Generics and biosimilars

All OECD countries view the development of generic markets as a good opportunity to increase efficiency in pharmaceutical spending, but many do not fully exploit the potential of generics (Figure 10.10). In 2015, generics accounted for more than three-quarters of the volume of pharmaceuticals sold in the United States, Chile, Germany, New Zealand and the United Kingdom, while they represented less than one-quarter of the market in Luxembourg, Italy, Switzerland and Greece.

10.10. Share of generics in the total pharmaceutical market, 2015 (or nearest year)

1. Reimbursed pharmaceutical market.

2. Community pharmacy market.

Source: OECD Health Statistics 2017.

Some of the differences in generic uptake can be explained by market structures, notably the number of off-patent medicines, and by prescribing practices, but generic uptake also depends on policies implemented by countries (EGA, 2011; Vogler, 2012). Several countries have expanded their efforts to encourage generic uptake since the onset of the economic crisis in 2008.

Financial incentives for physicians, pharmacists and patients have been implemented to boost the development of generic markets. For instance, France (in 2009 and 2012) introduced incentives for GPs to prescribe generics through a pay-for-performance scheme while in Japan (in 2012) payment bonuses also contributed to an increased share of generics in total prescribing. Pharmacies are often paid through mark-ups based on the price of medicines. This disincentive to substitute a generic for a more expensive drug has been addressed in some countries. France guarantees pharmacists an equivalent mark-up, while in Switzerland pharmacists receive a fee for generic substitution. Patients have a financial interest to choose cheaper drugs when their co-payment is lower for generic drugs than its equivalent. This is generally the case in all systems using reference prices (or fixed reimbursement amount) for clusters of products. In Greece, patients choosing originator over generic drugs are now required to pay for the difference.

◆ **Data**:
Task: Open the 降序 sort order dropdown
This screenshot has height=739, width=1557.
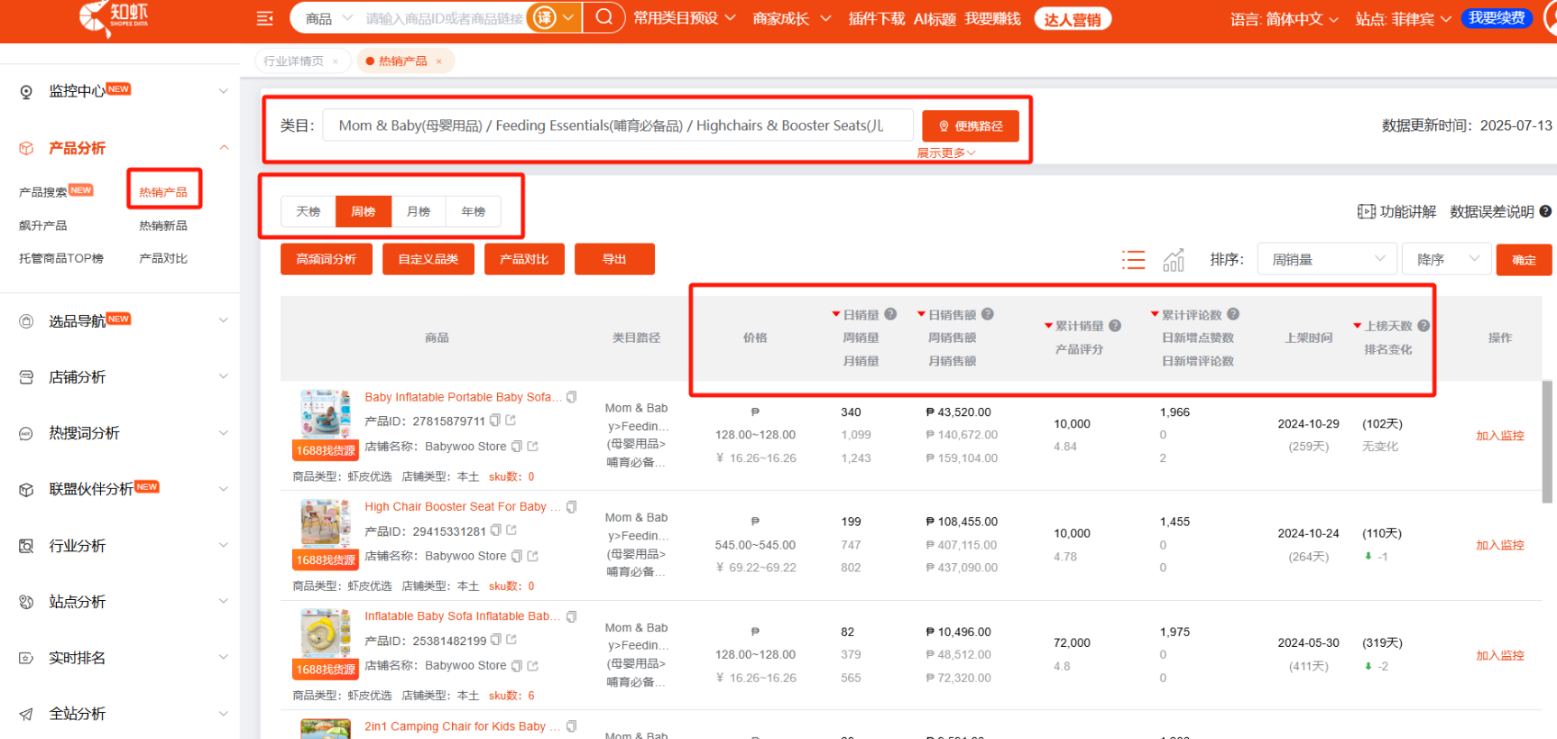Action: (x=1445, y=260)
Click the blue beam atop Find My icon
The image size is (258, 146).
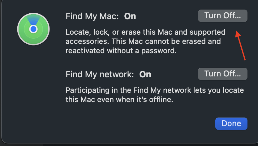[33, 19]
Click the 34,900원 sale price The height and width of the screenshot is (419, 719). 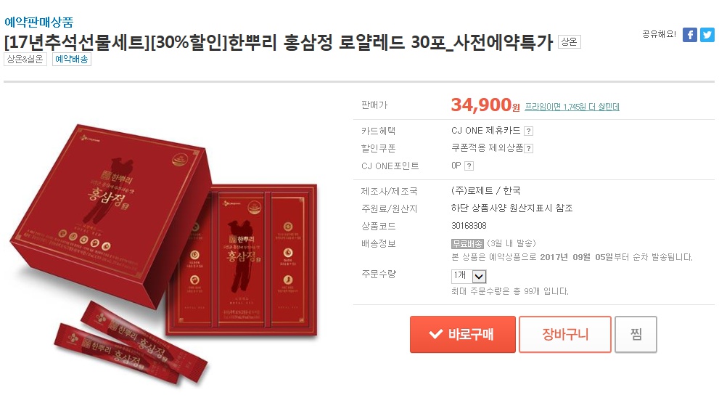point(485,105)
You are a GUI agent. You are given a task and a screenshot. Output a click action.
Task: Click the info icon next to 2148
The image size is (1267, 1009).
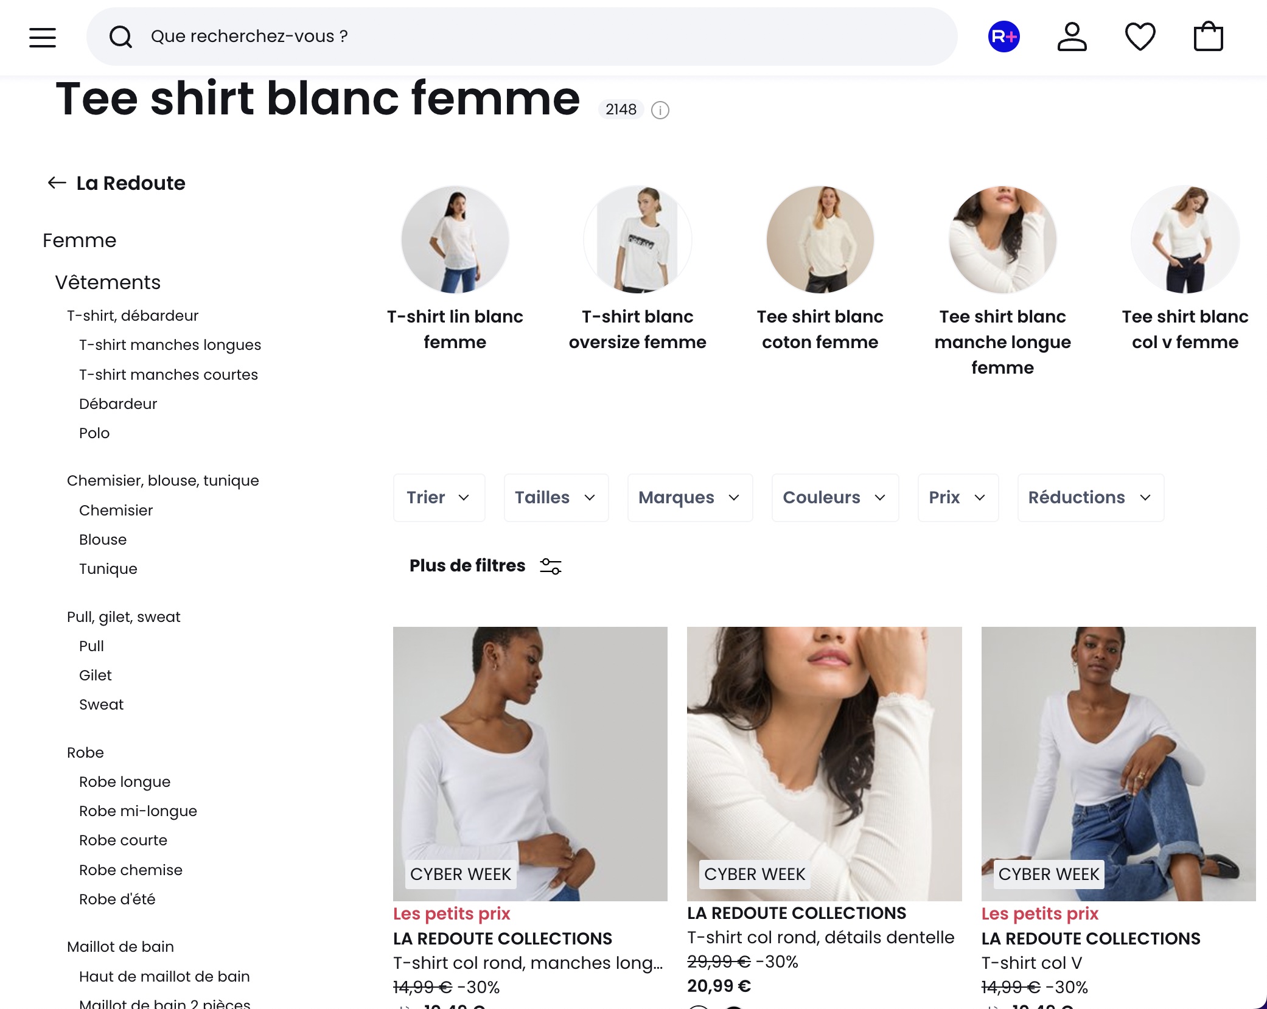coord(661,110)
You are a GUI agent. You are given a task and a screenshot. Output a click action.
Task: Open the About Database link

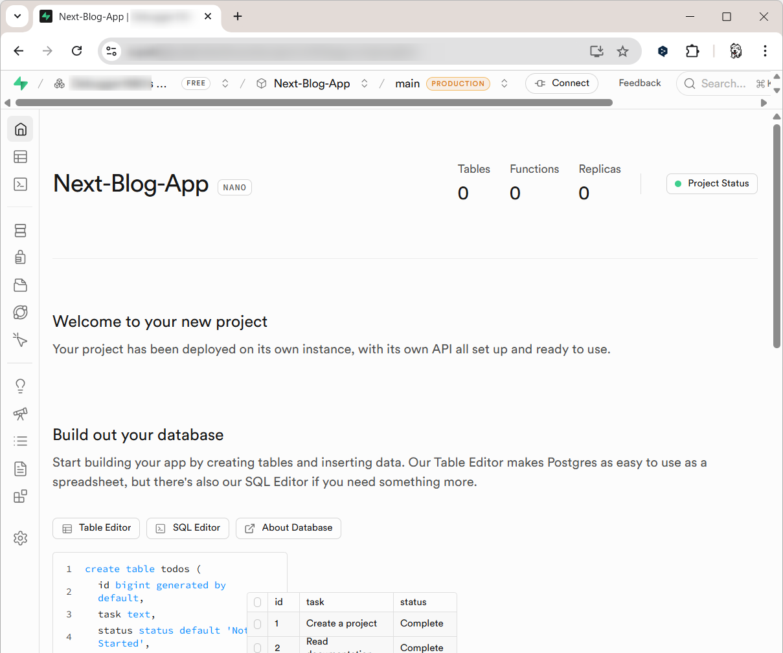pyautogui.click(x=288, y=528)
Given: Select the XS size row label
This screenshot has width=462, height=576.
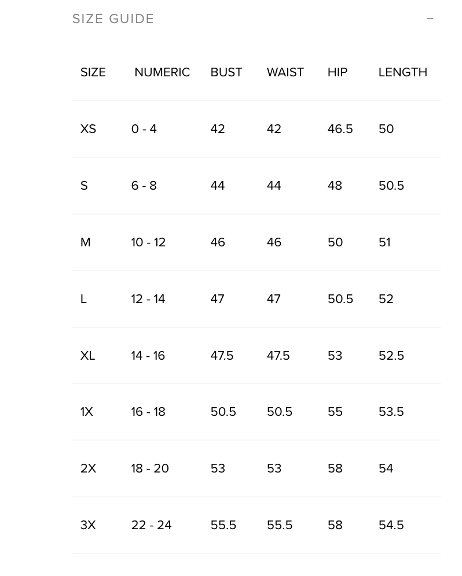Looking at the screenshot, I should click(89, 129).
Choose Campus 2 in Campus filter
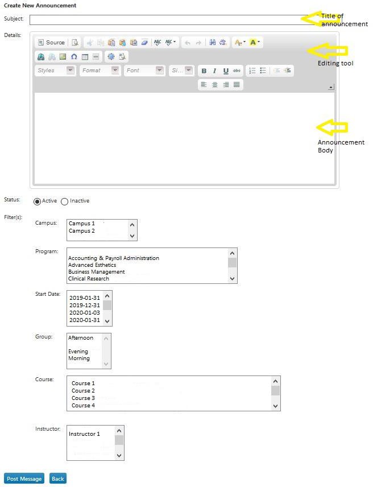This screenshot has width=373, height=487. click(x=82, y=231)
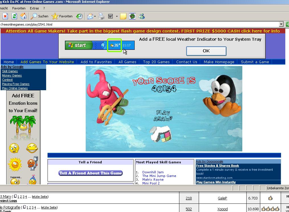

==

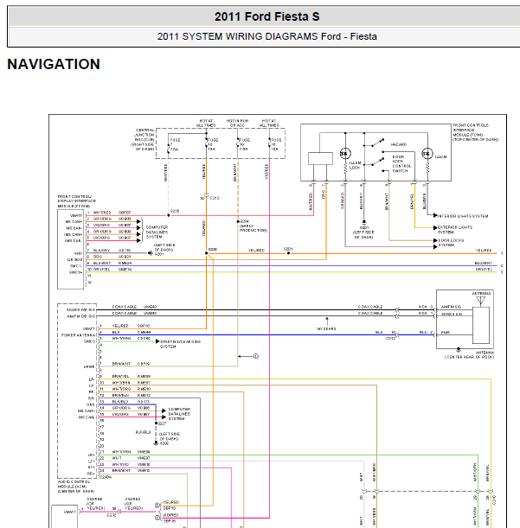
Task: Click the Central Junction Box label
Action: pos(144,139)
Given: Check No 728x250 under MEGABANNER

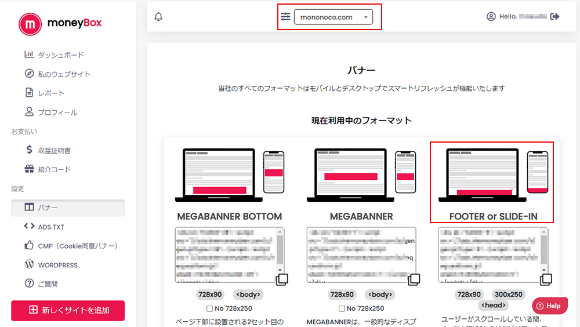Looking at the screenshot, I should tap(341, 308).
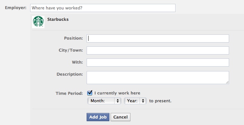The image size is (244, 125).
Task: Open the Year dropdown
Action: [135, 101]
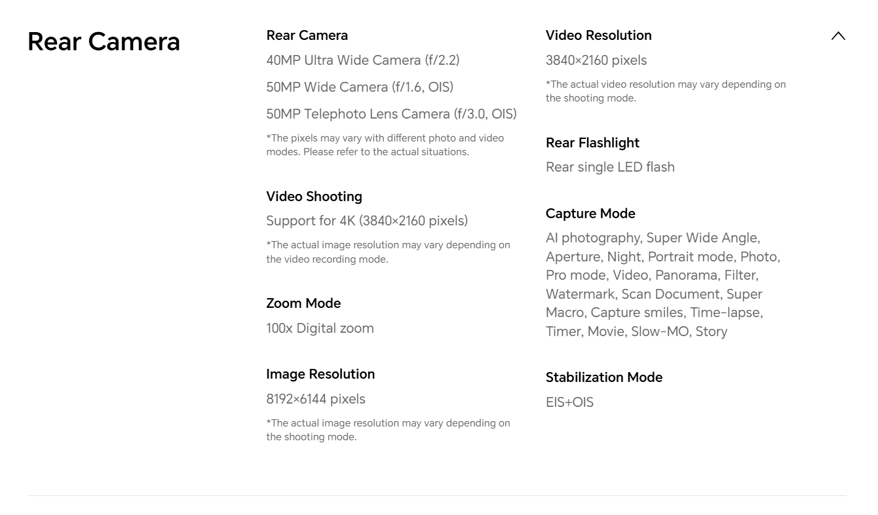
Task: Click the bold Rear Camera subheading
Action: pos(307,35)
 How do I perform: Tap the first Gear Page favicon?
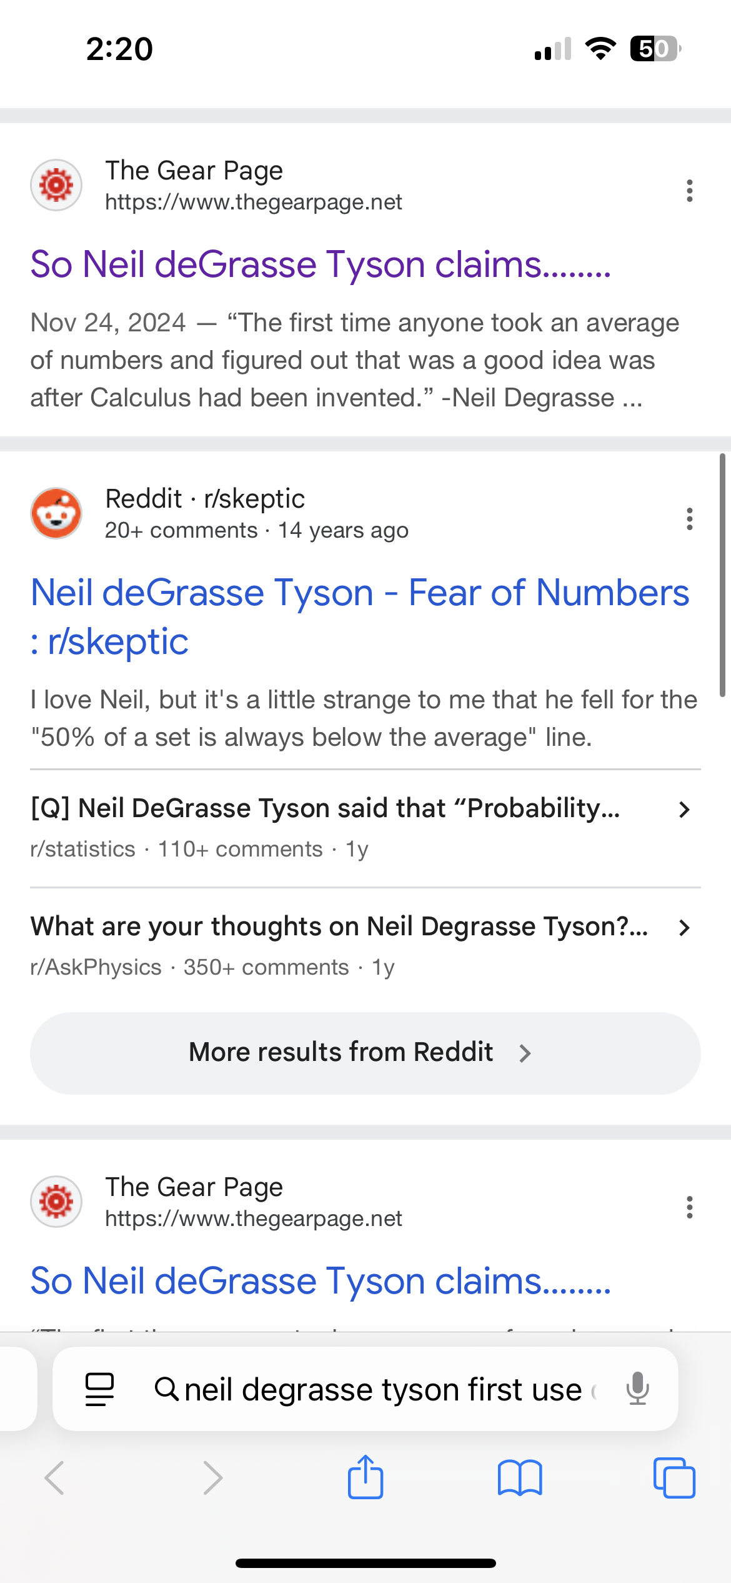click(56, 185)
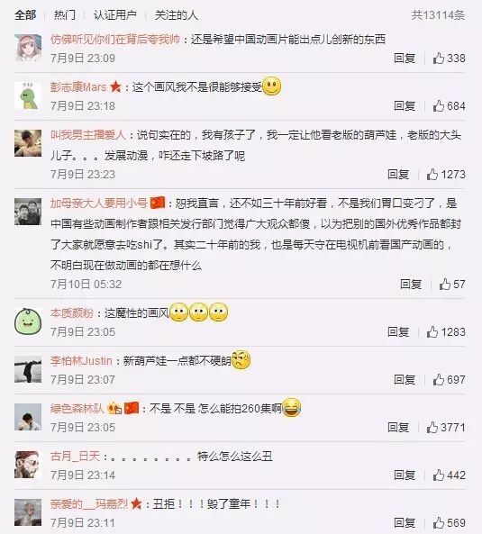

...

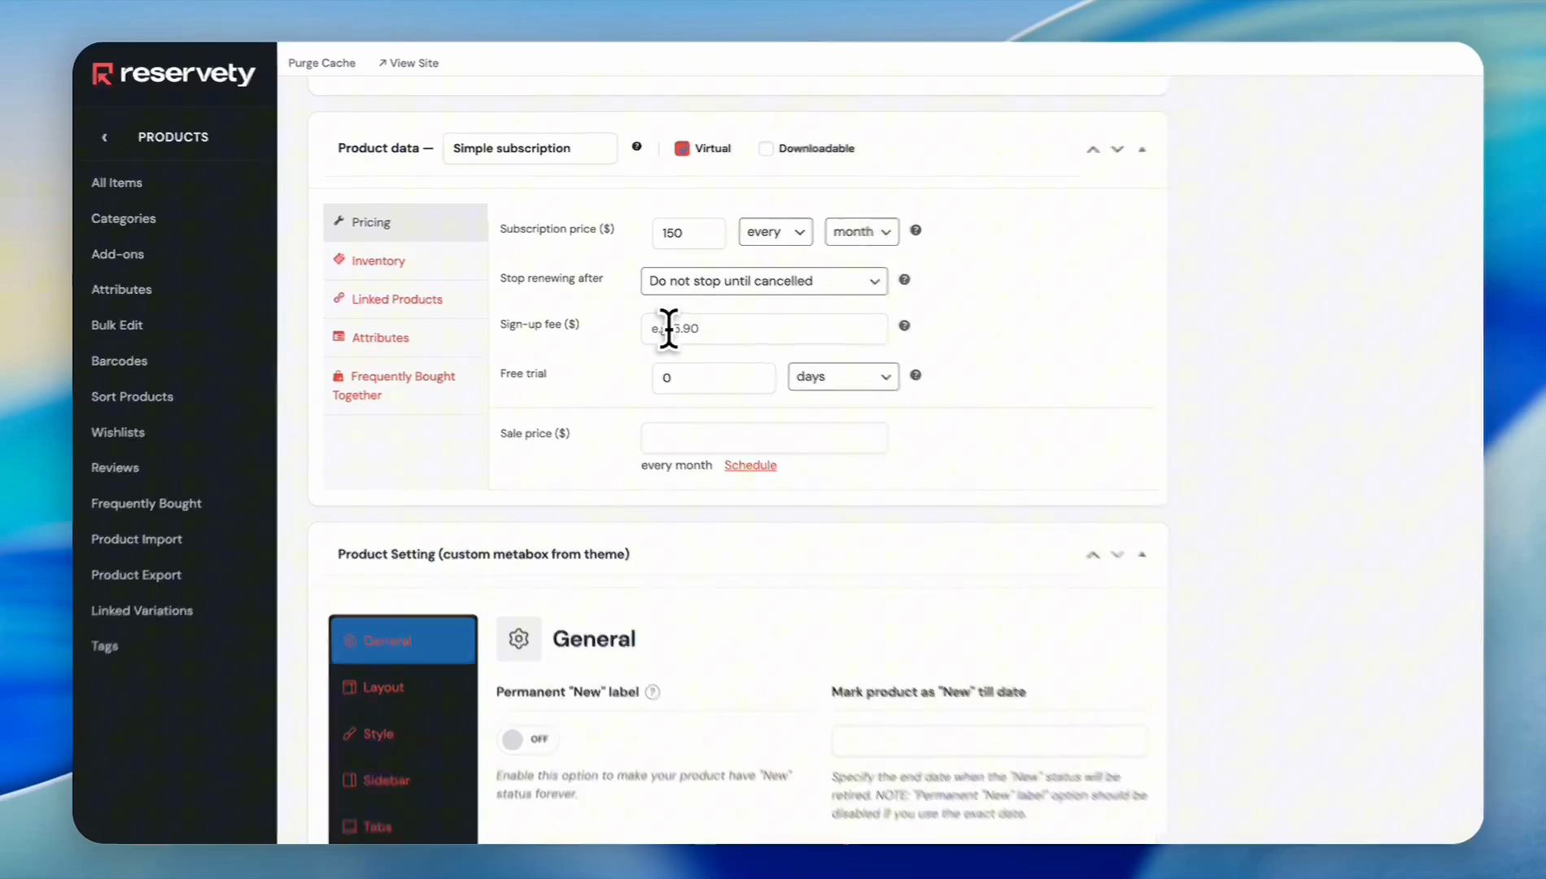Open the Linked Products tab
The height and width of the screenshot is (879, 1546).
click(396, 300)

◆ **Tasks for this exercise**:
**A.** Reproduce the passage on generics and biosimilars from "Generics and biosimilars" up to and including "Health Statistics 2017.".
**B.** List the countries in the generics and biosimilars text where generics accounted for more than three-quarters of the volume of pharmaceuticals sold in 2015.

◆ **Expected responses**:
**A.**
Generics and biosimilars

All OECD countries view the development of generic markets as a good opportunity to increase efficiency in pharmaceutical spending, but many do not fully exploit the potential of generics (Figure 10.10). In 2015, generics accounted for more than three-quarters of the volume of pharmaceuticals sold in the United States, Chile, Germany, New Zealand and the United Kingdom, while they represented less than one-quarter of the market in Luxembourg, Italy, Switzerland and Greece.

10.10. Share of generics in the total pharmaceutical market, 2015 (or nearest year)

1. Reimbursed pharmaceutical market.

2. Community pharmacy market.

Source: OECD Health Statistics 2017.

**B.** United States, Chile, Germany, New Zealand, United Kingdom